» What you will do:
1: In the forum thread about the Octagon kit draw, rewrite the paragraph beginning "I was lucky enough to win the kit" as a single shorter sentence that keeps its main facts.
2: Carry on the forum thread about the Octagon kit draw from the point where it ends.

» Page text:
--*--

# Art De Shine Octagon Kit - FREE DRAW



## NornIron (May 12, 2007)

I was lucky enough to win the kit in last year's 12 Days of Christmas Draw, however I still haven't had a chance to use it and with the acquisition of another business, I'm aware that I will not have the time in the near future to prep the car and use the kit.

Having discussed this the situation with Whizzer, he's happy that I offer the unused and complete kit to another member - so in keeping with the spirit of the original draw, to enter all you need to do is post ONCE in this thread between now and 11.59pm tomorrow (Sunday 9th August 2015).

There are a couple of stipulations that I want to make you aware:

1) Only ONE entry per person (PLEASE DO NOT POST TWICE OR QUOTE ANOTHER POST - IT MESSES UP THE DRAW PROCEDURE. Your post number is your entry number)

2) A minimum of 50 posts is required to enter.

3) The winner is responsible for the postage costs of the Kit

4) kit cannot be sold on ..
Over to you...


----------



## polac5397 (Apr 16, 2014)

nice gesture please count me in !


----------



## B8sy86 (Jan 10, 2015)

Please count me in too, thank you


----------



## Pittsy (Jun 14, 2014)

Yes please


----------



## macca666 (Mar 30, 2010)

Very generous offer Norniron :thumb:


----------



## wylie coyote (Jul 15, 2007)

DW at its best. Well done Norn - please include me.:thumb:


----------



## rojer386 (Mar 15, 2008)

This is why DW is such a great forum. How very decent of you mate. Thank you.


----------



## stonejedi (Feb 2, 2008)

Very Generous,please count me in.SJ.


----------



## DiM3ch (May 5, 2011)

Very kind of you! Count me in please


----------



## fatdazza (Dec 29, 2010)

Love ADS stuff and would love to try the legendary octagon kit


----------



## Blackmondie (Mar 13, 2011)

I'm in.


----------



## shakey85 (Aug 20, 2013)

Oh yes, I'm in. Would love to give my new car a special coating.


----------



## matt-rudd (Jan 4, 2015)

Good gesture, please count me in!


----------



## Rundie (Oct 2, 2007)

Nice one, I'm in.


----------



## spursfan (Aug 4, 2009)

Me too:thumb:

Kev


----------



## Clancy (Jul 21, 2013)

I'm in  thanks


----------



## MDC250 (Jan 4, 2014)

Top man, nice gesture.

I'm in please


----------



## Alfa male (Jun 16, 2009)

--*--

» Data section:
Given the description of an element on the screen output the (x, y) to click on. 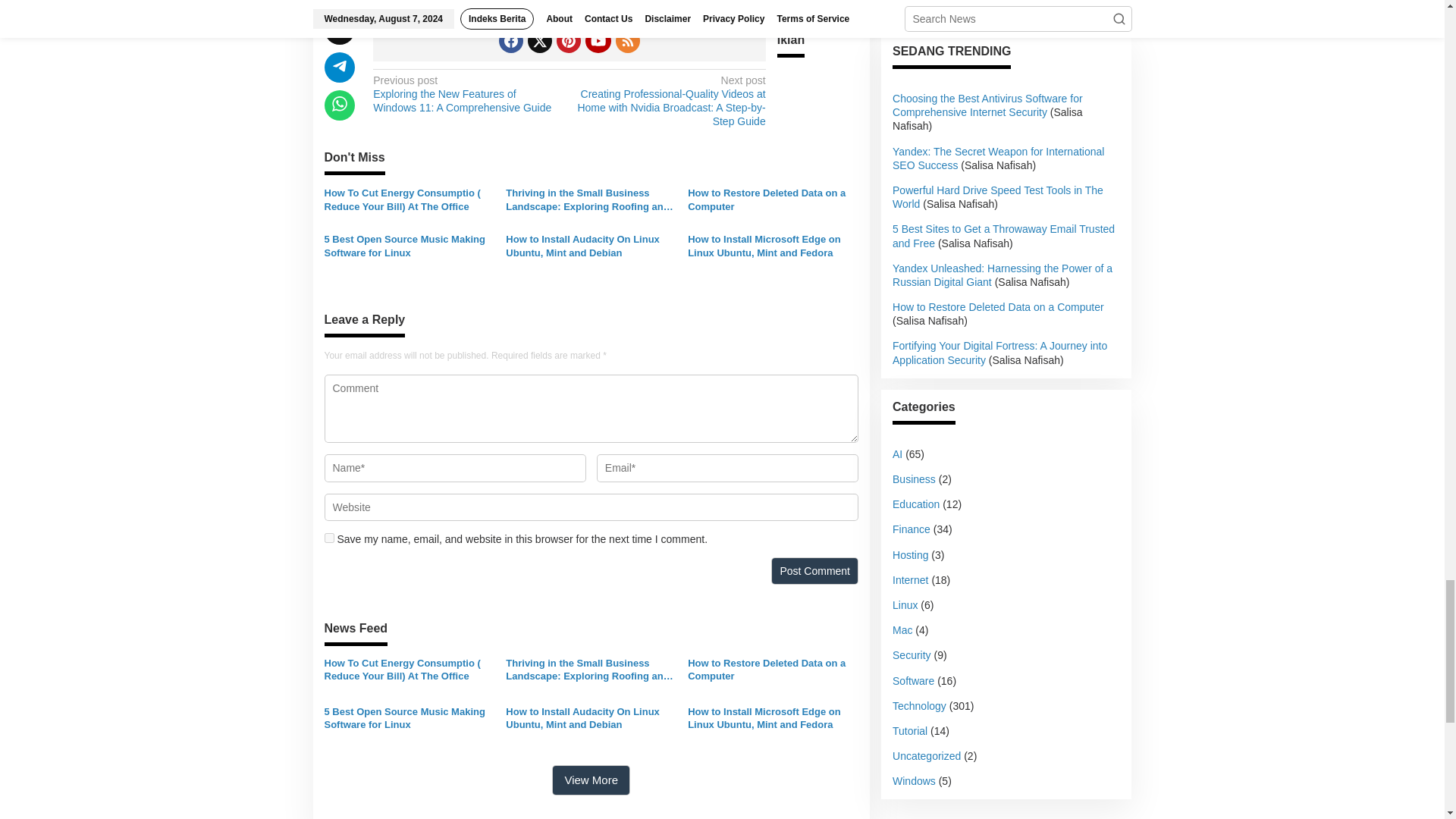
Post Comment (815, 570)
yes (329, 537)
Given the description of an element on the screen output the (x, y) to click on. 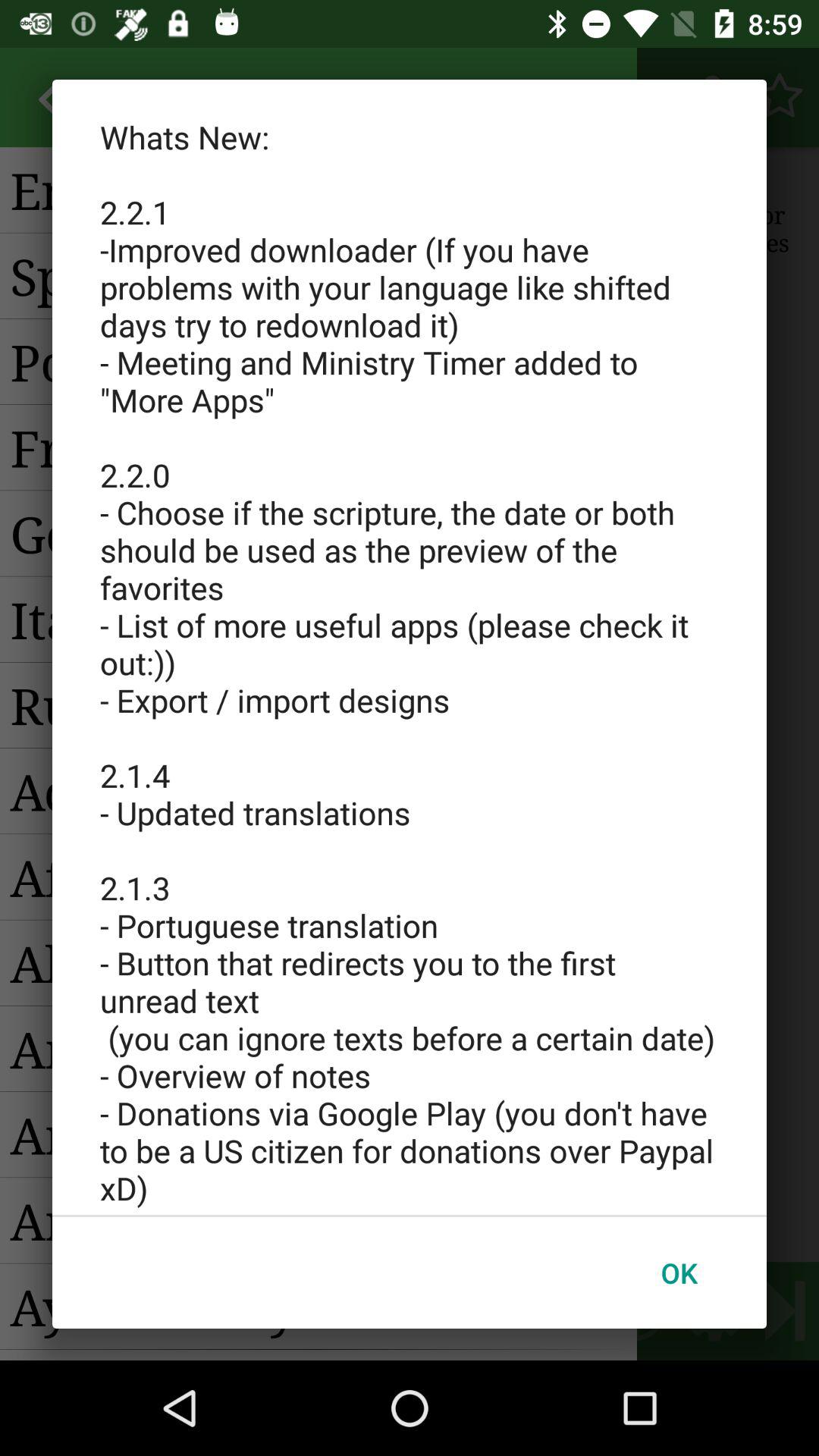
open the app below whats new 2 item (678, 1272)
Given the description of an element on the screen output the (x, y) to click on. 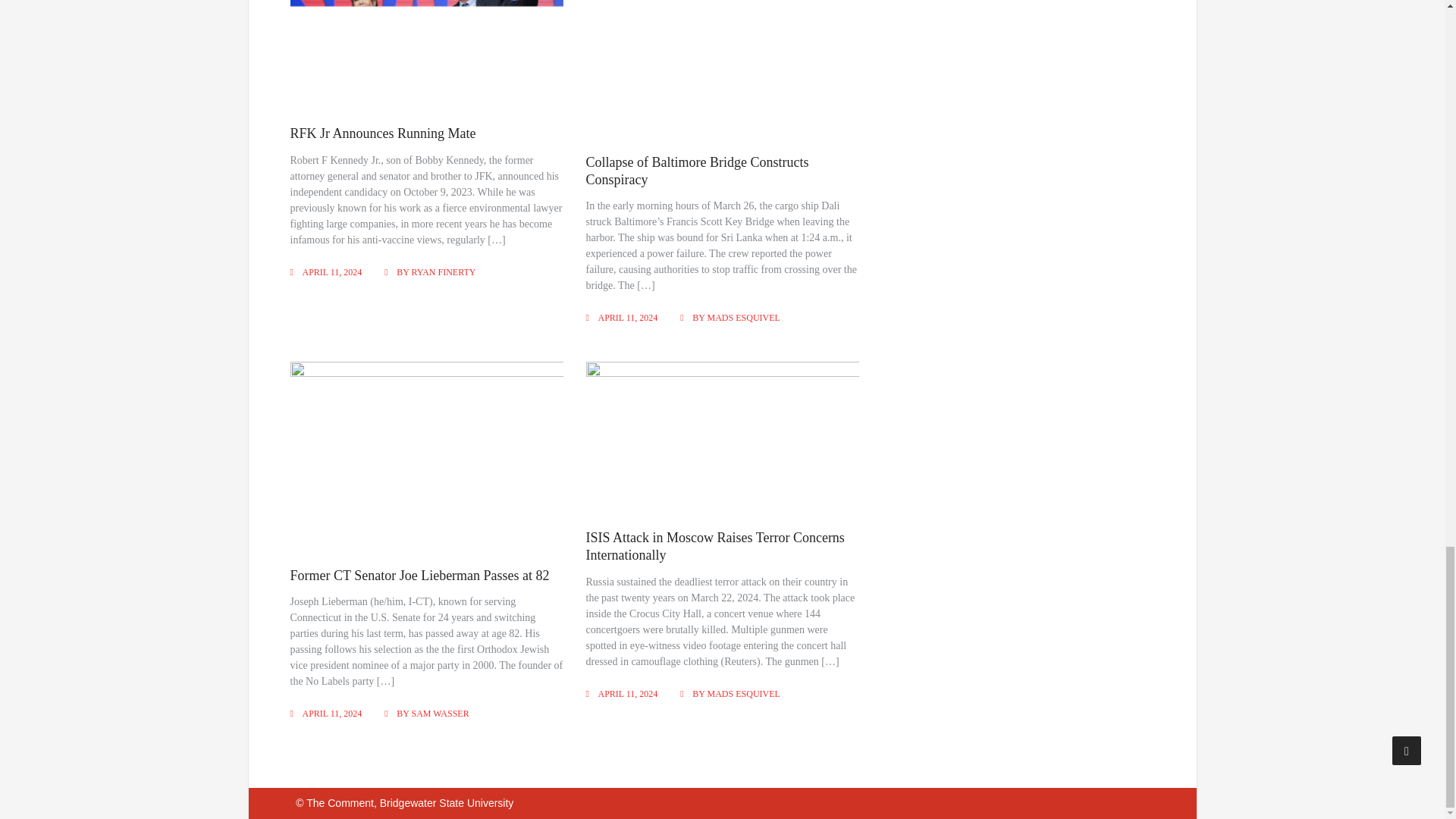
RYAN FINERTY (444, 271)
APRIL 11, 2024 (331, 271)
RFK Jr Announces Running Mate (382, 133)
Collapse of Baltimore Bridge Constructs Conspiracy (697, 170)
APRIL 11, 2024 (628, 317)
Given the description of an element on the screen output the (x, y) to click on. 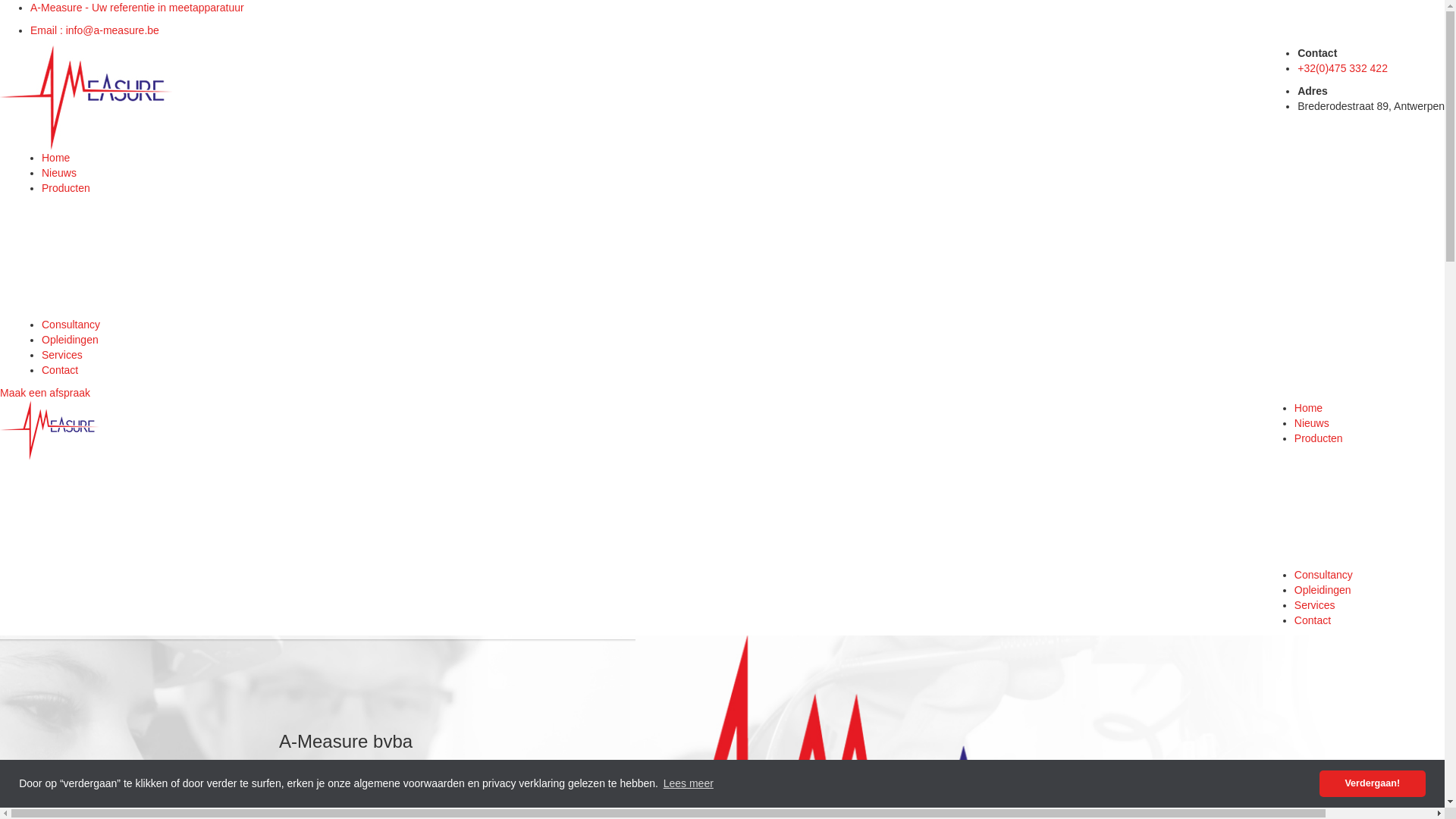
Opleidingen Element type: text (1322, 589)
Producten Element type: text (1318, 438)
Consultancy Element type: text (1323, 574)
Maak een afspraak Element type: text (45, 392)
Email : info@a-measure.be Element type: text (94, 30)
Producten Element type: text (65, 188)
Contact Element type: text (1312, 620)
Verdergaan! Element type: text (1372, 783)
Nieuws Element type: text (58, 172)
Lees meer Element type: text (688, 783)
A-Measure Element type: hover (86, 97)
Nieuws Element type: text (1311, 423)
+32(0)475 332 422 Element type: text (1342, 68)
Opleidingen Element type: text (69, 339)
A-Measure - Uw referentie in meetapparatuur Element type: text (137, 7)
Services Element type: text (61, 354)
Contact Element type: text (59, 370)
Home Element type: text (1308, 407)
Consultancy Element type: text (70, 324)
Services Element type: text (1314, 605)
Home Element type: text (55, 157)
Given the description of an element on the screen output the (x, y) to click on. 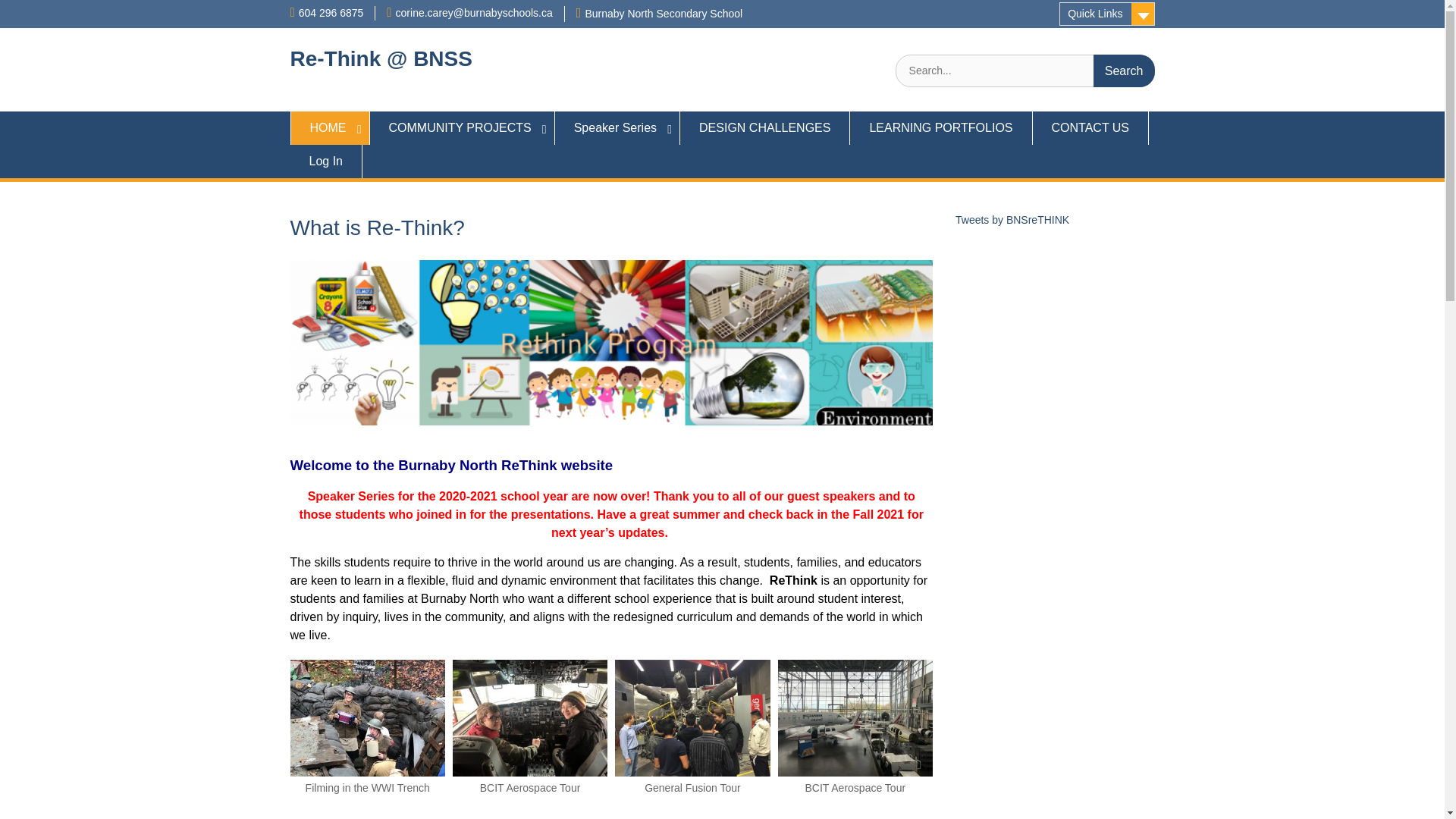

--*--

» Task results:
1: I won the kit in last year's 12 Days of Christmas Draw but haven't used it yet, and after acquiring another business I won't have time soon to prep the car and use it.

2:
Very generous and please count me in this draw thanks.


----------



## SLK Polisher (Oct 14, 2014)

Count me in too, please.


----------



## heavyd (Jun 11, 2006)

Count me in please 
Thanks for the generousity!


----------



## GreenyR (Oct 26, 2011)

Great of you to offer this. Please count me in.


----------



## adlem (Jul 6, 2008)

I'd love to put my hat in the ring. Thanks for doing this, very kind of you!


----------



## super_cds (Aug 14, 2010)

Over to me


----------



## stangalang (Nov 27, 2009)

"im oout" clearly, but nice gesture, and good to see the spirit being passed, as apposed to sold. If you let me know the winners address, i will send a little something also, how about that?


----------



## sm81 (May 14, 2011)

Sounds nice. Thanks for opportunity.


----------



## nifreaky (Feb 22, 2006)

Yes please! Very generous offer.


----------



## Big Buffer (Jan 1, 2011)

Nice gesture buddy but don't include me. Reminds me of why dw is a great forum.


----------



## clav604 (Dec 25, 2012)

very generous, count me in


----------



## Kickasskev (Sep 18, 2012)

Al have a dabble of this, thanks for the great offer


----------



## Zetec-al (Feb 28, 2011)

Nice gift for someone!


----------



## camerashy (Feb 9, 2014)

Happy to be in the draw please


----------



## Jinjoh_ninjoh (Feb 2, 2015)

Yeah you can count me in too please


----------



## Guest (Aug 8, 2015)

I'd love to be included, thank you


----------



## JordanRaven (Feb 22, 2014)

That's a great offer


----------



## J306TD (May 19, 2008)

Wow very kind of you. Count me in


----------



## Hufty (Apr 27, 2015)

Charity auction maybe ? I'll throw my hat in :thumb:


----------



## Cookies (Dec 10, 2008)

Good man. Count me in.

Cheers

Cooks


----------



## Alan W (May 11, 2006)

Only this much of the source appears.